Not only did instruction slowly pushed education (psychical and social) out of the classrooms and auditories. It has also gravely curtailed its own scope by encouraging more and more narrow specialization in evermore limited and isolated fields. This undoubtedly corresponds to the practical needs of our highly technified contemporary societies and seems thus unavoidable.
It however leads to a growing segregation between evermore numerous and particularized disciplines, and this destroys the capacity for synthesis, intercommunication and global approach to complexity.
Systemic instruction seeks to restore such a capacity for synthesis by creating a conceptual and methodological language usable to create bridges between specialists from different disciplines.
The acquisition of any specific knowledge seems to be a process of creation of frames of reference, i.e. the specific cerebral organization which reflects these frames and the capacity to modify them, or create new ones, when necessary.
This is probably closely related to the progressive organization by adequate training of neural circuits in the neocortex.

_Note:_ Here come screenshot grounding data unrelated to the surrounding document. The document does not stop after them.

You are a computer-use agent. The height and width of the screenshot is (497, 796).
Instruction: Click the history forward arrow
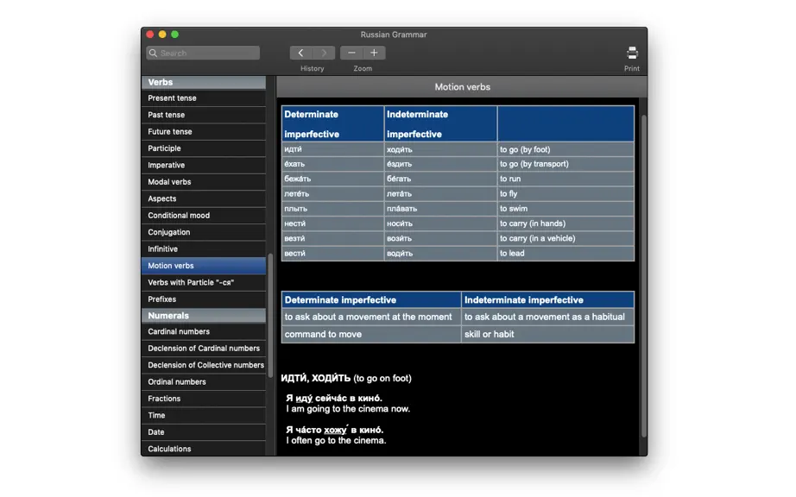point(324,53)
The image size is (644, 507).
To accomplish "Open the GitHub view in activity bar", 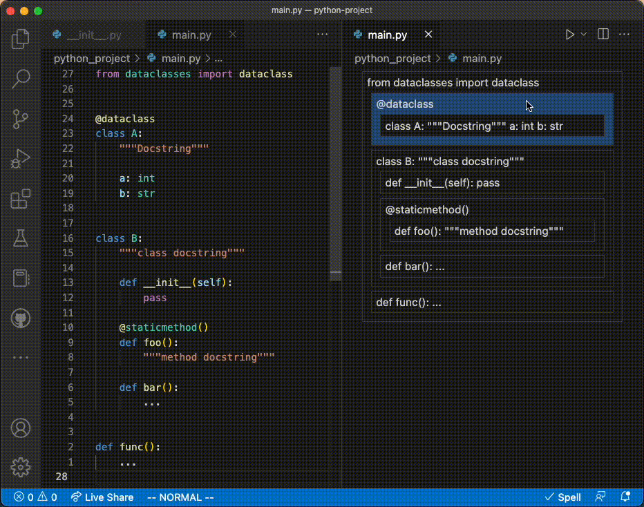I will (21, 318).
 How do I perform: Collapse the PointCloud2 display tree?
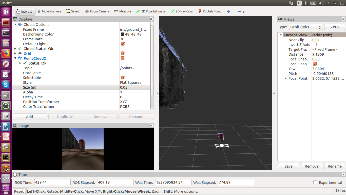[15, 58]
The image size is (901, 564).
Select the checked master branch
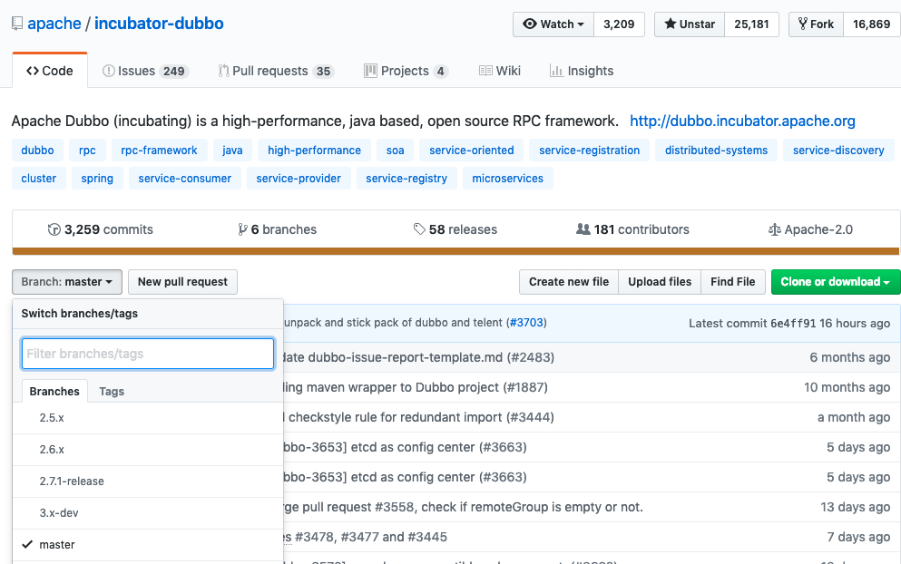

The systemic language contributes to this process by the use of fundamental and confirmed analogies and, still better when possible, homomorphies and isomorphies between structural and/or functional models elicited from various disciplines. It also establishes general concepts related to the global aspects of the situations and systems under observation.

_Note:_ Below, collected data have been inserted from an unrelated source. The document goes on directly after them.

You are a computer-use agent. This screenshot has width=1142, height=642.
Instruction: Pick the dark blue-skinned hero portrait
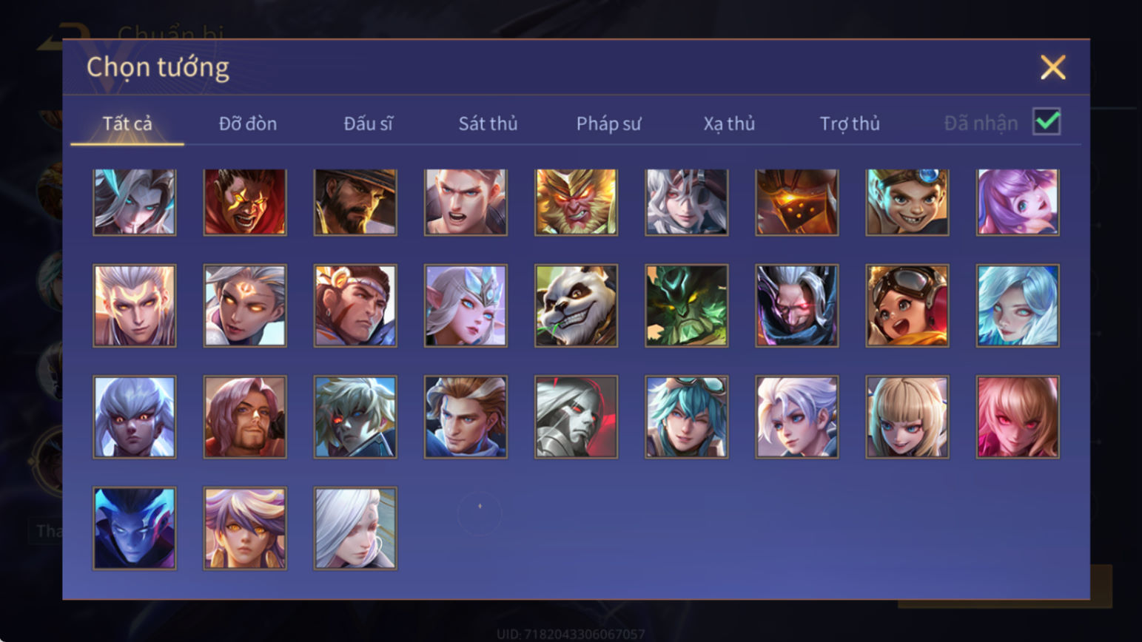pos(135,528)
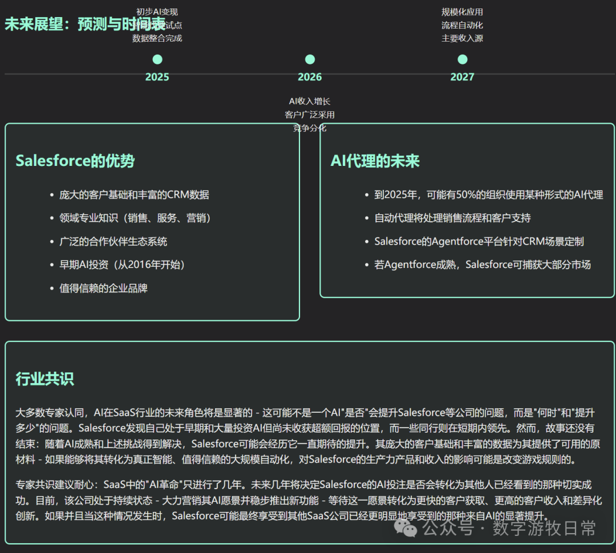The height and width of the screenshot is (553, 616).
Task: Click the "规模化应用" text above 2027
Action: 462,12
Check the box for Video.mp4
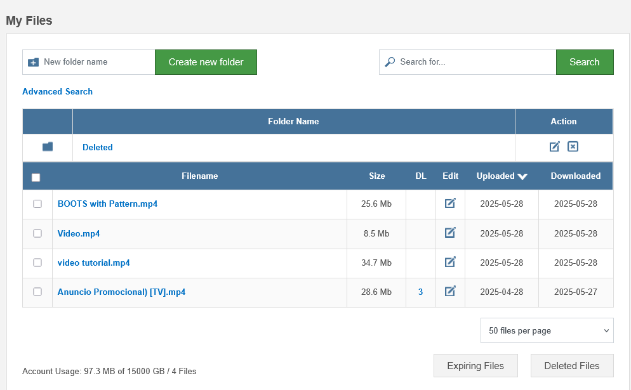The height and width of the screenshot is (390, 631). [37, 233]
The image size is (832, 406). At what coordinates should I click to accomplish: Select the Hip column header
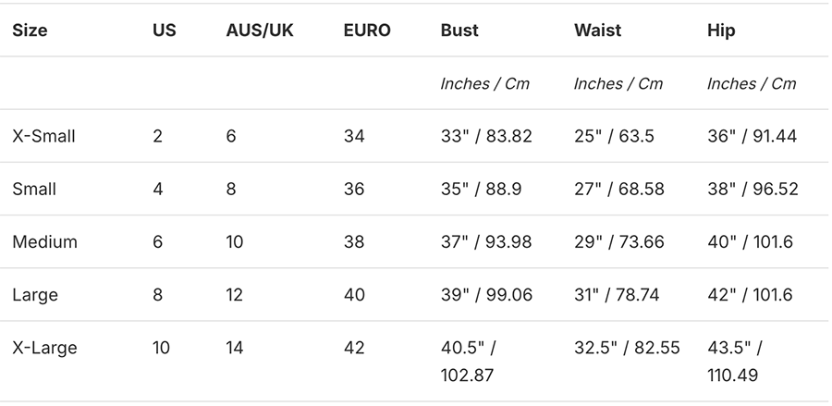[721, 31]
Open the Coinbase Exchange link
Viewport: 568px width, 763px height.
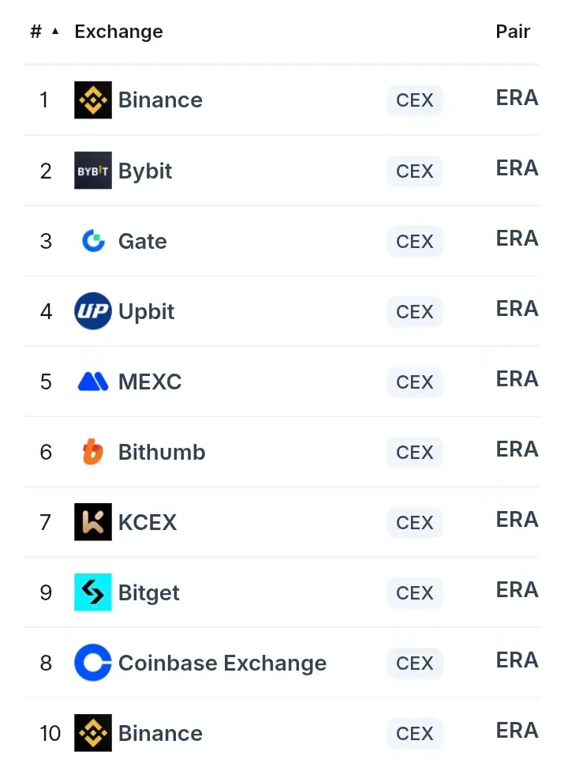click(x=222, y=663)
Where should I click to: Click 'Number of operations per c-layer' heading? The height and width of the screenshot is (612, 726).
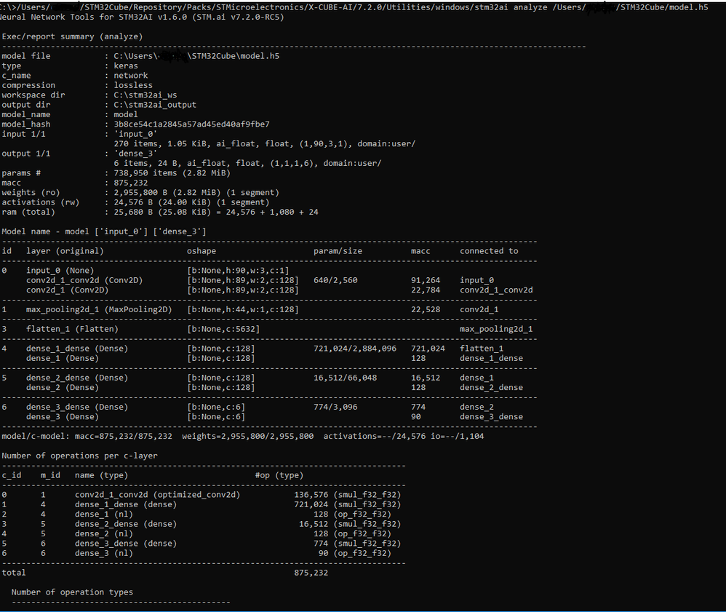[x=79, y=456]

This dictionary aims to make a critical census as complete as possible of these analogies, homomorphies, isomorphies and concepts as well as of the ways and means to use them.
Categories
- 1) General information
- 2) Methodology or model
- 3) Epistemology, ontology and semantics
- 4) Human sciences
- 5) Discipline oriented
Publisher
Bertalanffy Center for the Study of Systems Science(2020).
To cite this page, please use the following information:
Bertalanffy Center for the Study of Systems Science (2020). Title of the entry. In Charles François (Ed.), International Encyclopedia of Systems and Cybernetics (2). Retrieved from www.systemspedia.org/[full/url]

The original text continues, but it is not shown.